In Their Eyes Were Watching God (1937), Zora Neale Hurston states that “black women are the mules of the world”: they carry the load that white men, white women and black men refuse to carry; they do the work no one wants to do, without praise or thanks. Writing at a time when Black Nationalist movements and Pan-Africanism were stirring up hopes of racial unity and self-determination within the African-American community, Hurston countered that the ideal of black modernity these groups were advocating offered limited scripts for gendered subjects. Hurston put her beliefs into practice when she left the United States in 1927 to pursue anthropological fieldwork in Jamaica and Haiti. While she immersed herself completely in the lives of the people she encountered, she also developed a research methodology that granted her as much agency and presence in her work as the people she was working with. In refusing to obliterate her experience as a black woman from her field notes, Hurston created an anthropological practice that introduced female subjectivity into the discourse on black modernity. In this paper I focus on Hurston's journey across the Caribbean Sea and the anthropological writings she derived from it.
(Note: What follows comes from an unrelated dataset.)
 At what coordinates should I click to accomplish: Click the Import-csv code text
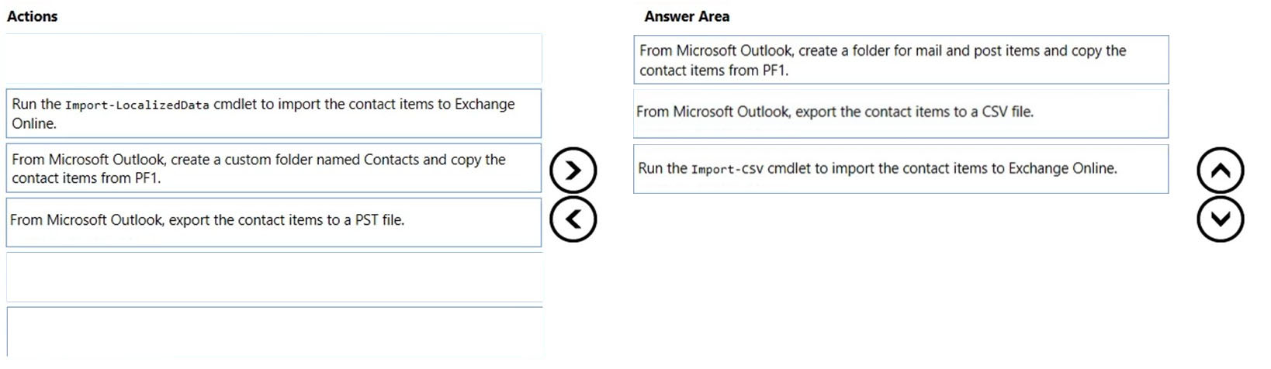[x=727, y=169]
I will argue that Mules and Men and Tell my Horse make female agency visible within the political discourse of the black Atlantic, and that this is achieved not only through her own testimony and personal involvement, but also through the connections she established with other black women within the communities she worked in. I conclude that in rendering visible both her experience and that of the black women she encountered, Hurston's crossing of borders and oceans allowed her to challenge the conventional roles attributed to black women in US discourse. A form of feminine Black Atlantic, her anthropological travels and their textual products call into question the gender biases of racial politics both then and now.